On the South Asian radical history walking tour in Berkeley, across the Bay, I learned about Ghadar revolutionaries like Kartar Singh Sarabha who found a home in San Francisco before being sent to the gallows for trying to overthrow the British empire, defiant till the end. I also saw pictures of women in saris, who could have been my aunties, with paper bags over their heads, holding signs reading, “Long Live Revolution” in Bangla and English. They were outside the Indian consulate in San Francisco protesting the Emergency in 1975. They got the paper bag idea from Iranian students protesting the Shah.
That, in the end, is why I fell terribly in love with San Francisco. It was the place where tides from different worlds collided in such unexpected ways, opening up new portals to unimagined worlds.
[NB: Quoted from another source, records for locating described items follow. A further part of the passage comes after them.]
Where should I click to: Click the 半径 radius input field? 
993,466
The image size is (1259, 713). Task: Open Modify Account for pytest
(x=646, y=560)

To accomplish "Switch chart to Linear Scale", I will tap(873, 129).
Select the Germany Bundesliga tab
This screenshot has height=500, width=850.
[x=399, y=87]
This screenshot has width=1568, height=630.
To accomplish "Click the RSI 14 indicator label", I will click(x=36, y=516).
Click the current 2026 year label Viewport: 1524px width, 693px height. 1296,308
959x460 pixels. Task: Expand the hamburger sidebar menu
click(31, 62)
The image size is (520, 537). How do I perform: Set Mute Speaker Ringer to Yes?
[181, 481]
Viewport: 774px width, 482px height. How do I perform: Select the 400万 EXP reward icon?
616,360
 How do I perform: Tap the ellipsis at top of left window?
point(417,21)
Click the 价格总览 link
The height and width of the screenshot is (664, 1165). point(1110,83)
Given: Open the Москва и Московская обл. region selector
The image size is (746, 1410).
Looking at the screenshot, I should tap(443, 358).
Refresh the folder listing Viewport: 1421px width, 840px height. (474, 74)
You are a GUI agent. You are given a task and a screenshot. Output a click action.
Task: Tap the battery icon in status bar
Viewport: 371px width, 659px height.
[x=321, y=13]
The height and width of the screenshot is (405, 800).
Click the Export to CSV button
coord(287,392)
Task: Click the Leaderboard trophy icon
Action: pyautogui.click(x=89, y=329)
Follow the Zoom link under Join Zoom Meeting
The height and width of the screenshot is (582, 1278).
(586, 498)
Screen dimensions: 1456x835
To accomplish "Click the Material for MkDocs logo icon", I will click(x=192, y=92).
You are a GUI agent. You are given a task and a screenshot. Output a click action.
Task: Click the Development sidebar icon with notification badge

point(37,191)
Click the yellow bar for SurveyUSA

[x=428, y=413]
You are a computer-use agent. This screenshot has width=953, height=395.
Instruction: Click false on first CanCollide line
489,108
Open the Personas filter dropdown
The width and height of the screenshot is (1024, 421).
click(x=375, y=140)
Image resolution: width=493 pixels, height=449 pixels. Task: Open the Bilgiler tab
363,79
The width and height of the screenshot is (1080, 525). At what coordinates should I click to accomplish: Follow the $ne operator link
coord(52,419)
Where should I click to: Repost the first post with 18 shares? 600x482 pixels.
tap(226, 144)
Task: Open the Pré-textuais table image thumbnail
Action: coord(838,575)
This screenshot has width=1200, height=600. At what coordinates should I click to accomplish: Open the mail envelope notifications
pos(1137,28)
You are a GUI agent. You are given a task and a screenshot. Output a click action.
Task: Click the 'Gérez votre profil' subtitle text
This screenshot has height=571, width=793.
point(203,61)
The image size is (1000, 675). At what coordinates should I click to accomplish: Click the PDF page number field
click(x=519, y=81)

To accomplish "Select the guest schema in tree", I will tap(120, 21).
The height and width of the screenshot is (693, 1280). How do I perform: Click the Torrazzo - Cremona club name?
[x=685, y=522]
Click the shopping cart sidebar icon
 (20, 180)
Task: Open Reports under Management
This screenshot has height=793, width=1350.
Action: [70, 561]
At a desi queer fundraiser in the mural-lined streets of the Mission district, I saw a Japanese woman dance Odissi exquisitely while the son of a Gujarati motel-owner put on his amazing Technicolor dreamcoat, dubbed himself Lovejee and belted out Brazilian songs by Gilberto Gil. I drank a cocktail with turmeric-infused New Amsterdam gin and jaggery and ginger in a dosa bistro where I could get roasted maitake mushrooms on my uttapam. But there was also a cluster of cheap tandoori restaurants within spitting distance of adult movie theatres and strip bars, the smell of biryani and charred naan drawing in late-night clubbers and junkies. Everything could find shelter here it seemed. Everything could be transformed.
I was as well. I came here a software engineer. I left a writer. The city has changed since then. Tech giants have bulldozed out much of the diversity. When I go back now, I see the hollow-eyed desperation of the homeless living in tents with their pitbulls. I see the giant Google buses purring silently like invading spaceships. Gay couples, now married with young toddlers, complain about sex toys in the shop windows of the Castro. Yet, an older, wilder San Francisco still tugs at the heart like the dangling leash of a dog long gone.
I never managed to bury that Good Conduct medal in San Francisco. But I buried a bit of my own heart there. Sometimes when the chilly fog rolls in, it still aches.